Leukocyte-derived growth factor links the PDGF and CXC chemokine families of peptides.

Abstract

Leukocytes produce many biological mediators that orchestrate the subsequent cellular events during wound healing. We have identified a novel cytokine, leukocyte-derived growth factor (LDGF), which is mitogenic for connective tissue cells. Sequence analysis of the LDGF peptide revealed that it is a precursor of other known peptides including platelet basic protein (PBP), connective tissue activating peptide III (CTAP-III), and neutrophil activating peptide 2 (NAP-2). None of these shorter peptides are active as mitogens for fibroblasts. LDGF appears to stimulate fibroblast growth by stimulation of tyrosine kinase activity of the PDGF receptors.
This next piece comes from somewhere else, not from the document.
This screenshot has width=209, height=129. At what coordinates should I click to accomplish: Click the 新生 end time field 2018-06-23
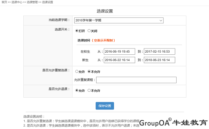(x=160, y=60)
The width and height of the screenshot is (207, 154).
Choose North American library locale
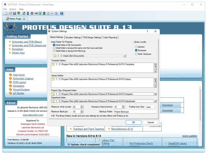coord(136,54)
One of the truncated products of LDGF, NAP-2, is a potent neutrophil chemoattractant. Peptides larger than NAP-2, such as PBP and CTAP-III, are not active as neutrophil chemoattractants. Collectively, these findings demonstrate that the LDGF peptide must remain intact in order to retain its fibroblast mitogenic activity. If the LDGF peptide is processed to release the carboxyl terminal half to generate NAP-2, a peptide with proinflammatory activity is generated. These results indicate that the multiple peptides produced from the LDGF-PBP gene posses divergent biological activities that could regulate different phases of the repair process.